INGREDIENTS (Serves four)
4 fillets of John Dory, with the skin on (about 160-180g each)
Sea salt and freshly ground white pepper
250g baby leeks
2-3tbs extra virgin olive oil
1/2tbs chopped parsley
Juice of 1/3 of a lemon
METHOD Each fillet of John Dory conveniently divides itself into three smaller fillets lengthways along the fillet. With a sharp knife, separate the fillets, cutting through the skin.
Season the fillets with sea salt and freshly ground white pepper. Lay them on a plate that fits in the steamer to catch the juices and steam them with the lid on for 5-6 minutes until just cooked. If you don't have a steamer, simply use a large pan with a tight-fitting lid and set the plate of fish on a trivet or something else that will hold it clear of the water.

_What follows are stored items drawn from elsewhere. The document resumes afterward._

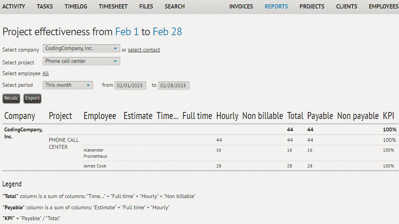399x224 pixels.
Task: Open the Activity tab
Action: pyautogui.click(x=14, y=7)
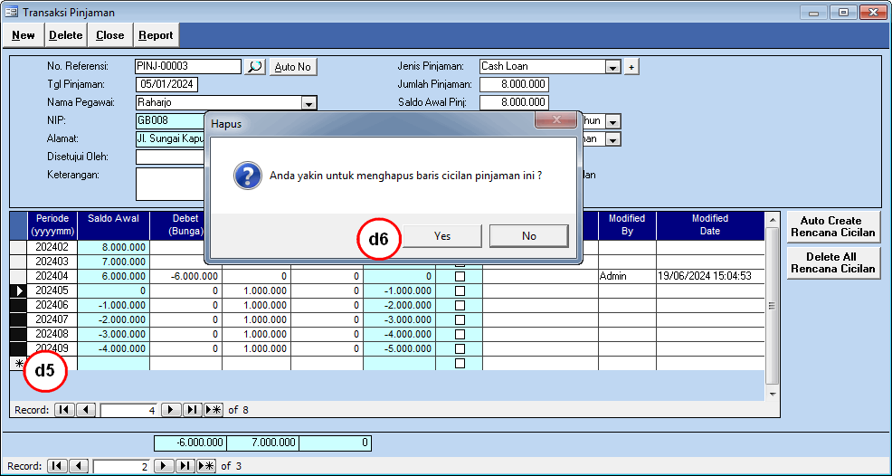This screenshot has height=476, width=892.
Task: Tick the checkbox in the 202405 row
Action: 460,290
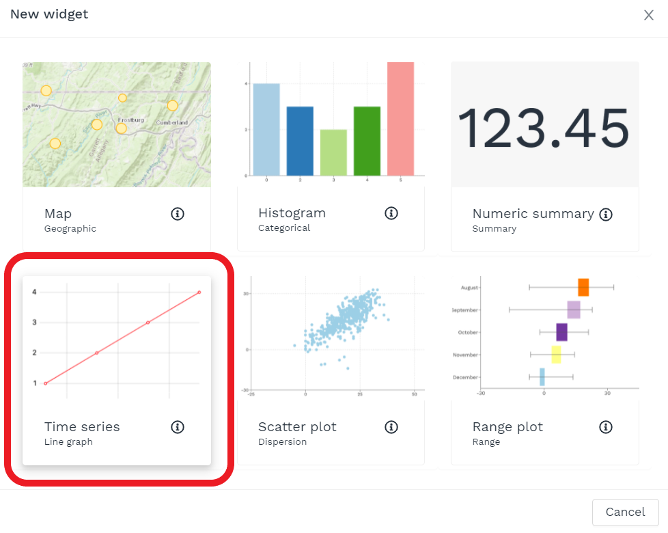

Meanwhile, plunge the baby leeks into a large pan of boiling salted water and simmer for 5 minutes. Drain in a colander and season with sea salt and freshly ground white pepper.
Mix any cooking juices from the fish with the olive oil, herbs and lemon juice. Arrange the John Dory fillets on warmed plates, intertwining them with the baby leeks. Spoon the olive oil and herb liquid over the top.
Taken from Fish Etc by Mark Hix (see review)
The combination of subtle flavours and meaty John Dory presents a perfect canvas to showcase a fine white wine. I'm immediately thinking Puligny-Montrachet from a Domaine known for their transparency and delicacy of touch, such as Etienne Sauzet or Louis Carillon. Loire whites from Anjou, Montlouis or Vouvray would offer an unobtrusive foil, wines with refreshing acidity and a breezy character. Alternatively, a more modest wine could happily play second fiddle, such as a Mosel Riesling Kabinett Trocken, or Albariño from Rias Baixas.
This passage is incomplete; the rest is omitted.